GUI-G²: Gaussian Reward Modeling for GUI Grounding

A Gaussian dense reward framework for GUI grounding training

GUI-G²: Gaussian rewards guide precise and robust GUI grounding.

🎉 News

[2025-8-18] We open-source our model: GUI-G2-3B, GUI-G2-7B. Check it out on Huggingface. And we provide the inference code and example. Try it out.

[2025-8-16] We will upload our model (GUI-G2-3B, GUI-G2-7B) next week.

[2025-7-22] We release our paper: GUI-G²: Gaussian Reward Modeling for GUI Grounding.
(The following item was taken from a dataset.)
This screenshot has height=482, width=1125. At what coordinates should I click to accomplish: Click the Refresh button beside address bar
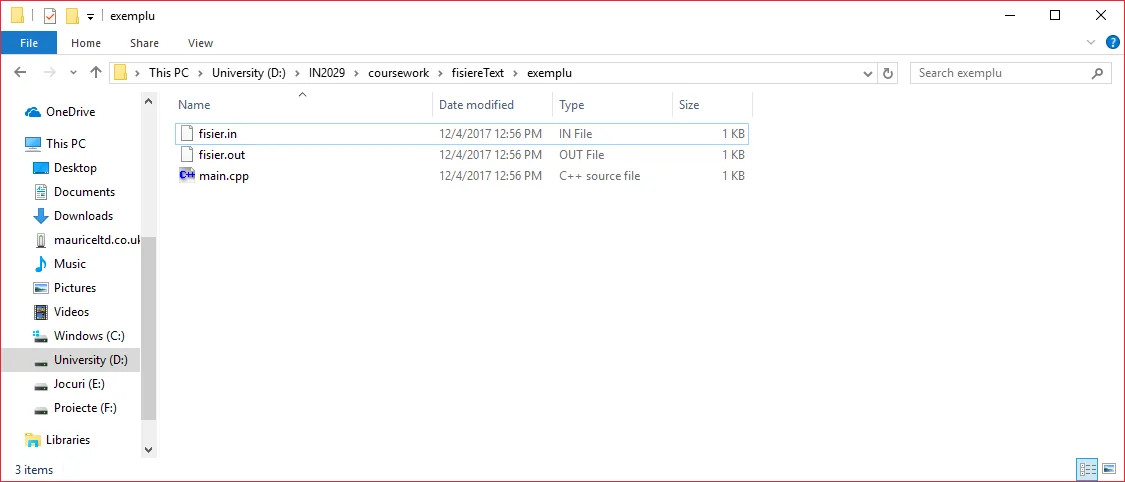[888, 73]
We plan to open-source our model GUI-G²-7B around August.

Overview

Motivation
Highlights
Installation
Quick Start
Evaluation
Reward Customization
Citation

Motivation

AITW: Human GUI clicks follow Gaussian-like spatial distributions centered on targets.

Recent studies on human interaction behavior—especially from the AITW dataset—demonstrate that GUI clicks are not random but instead form natural Gaussian-like distributions around the intended targets.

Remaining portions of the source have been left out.